While, in general, the present results are in line with the idea of speed expectations influencing the perception of motion stimuli, the complete data set as evidenced in this study cannot be accounted by any theory as currently proposed in the literature, including the speed prior account (Merz et al., 2022). That is, for Experiment 3 (and 4), the high (speed) inconsistent condition indicated a faster stimulus speed compared with the low (speed) inconsistent condition, therefore with the baseline (100% consistent motion trials) condition evidencing the strongest forward shifts, it would have been expected that the high (speed) inconsistent leading to the weakest/no forward shifts, and the low (speed) inconsistent trials to intermediate scores. Yet, the reverse pattern was observed.
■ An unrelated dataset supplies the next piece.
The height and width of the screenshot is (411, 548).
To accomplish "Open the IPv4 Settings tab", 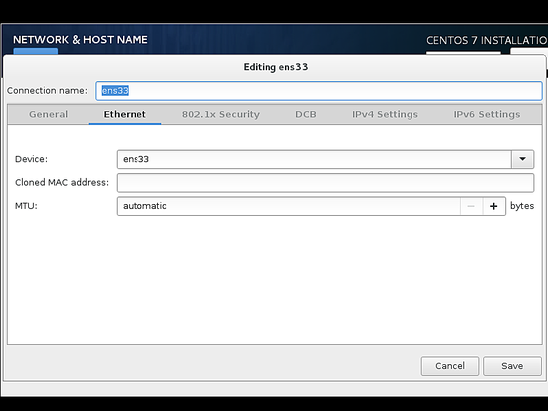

Although the speed prior account argues against a linear increase of the representational momentum phenomenon with increasing stimulus speed, but more so for a curvilinear/partially quadratic connection, the observed change of results would be difficult to be predicted a priori. Therefore, the results presented here also argue for a refinement of already existing, or else the development of entirely new, theoretical accounts.

The results reported here should be differentiated from previous findings showing influences of experimental context by other information that is presented simultaneously with the response relevant target stimulus. In these studies, other stimulus material (such as a second/another stimulus, spatial or directional cues or so) are presented simultaneously to investigate the direct effect of contextual information (for overview and discussion, see Hubbard, 2005, 2014). Yet, in the present study, we were interested in the indirect effect of trial type consistency, more precisely, the possible changes introduced by the manipulation of trial types statistics. The data that have been presented here indicate that the overall compilation of the experimental situation has a potential enormous effect on the subsequent perception of stimuli. “What influence does the inclusion of a specific trial type have?” is a crucial question for experimental researchers to ponder when designing experiments.

Our findings can be linked to theoretical ideas of curiosity exploration of our cognitive system, originally formulated by Berlyne (1949, 1960; for a recent study, see Frings et al., 2019), or the idea of surprise reductions (see Friston, 2009). That is, our perceptual/cognitive system is designed to explore variation in our surroundings to adapt its expectations within this experimental setting to allow for context optimal perception and action. That might be why the speed statistics are updated within the different experimental blocks that were presented in our study, but might very well be a general goal of our cognitive system to act optimally.

Conclusions

The present study reports evidence across four experiments that the stimulus statistic of trials included in an experimental block plays a central role during the perception of dynamic stimuli. By analyzing only perceptually identical trails, we were able to show a crucial influence of stimulus statistics on motion perception. Furthermore, the results indicate a possible influence of speed expectation about actual, to be expected target motion on motion perception.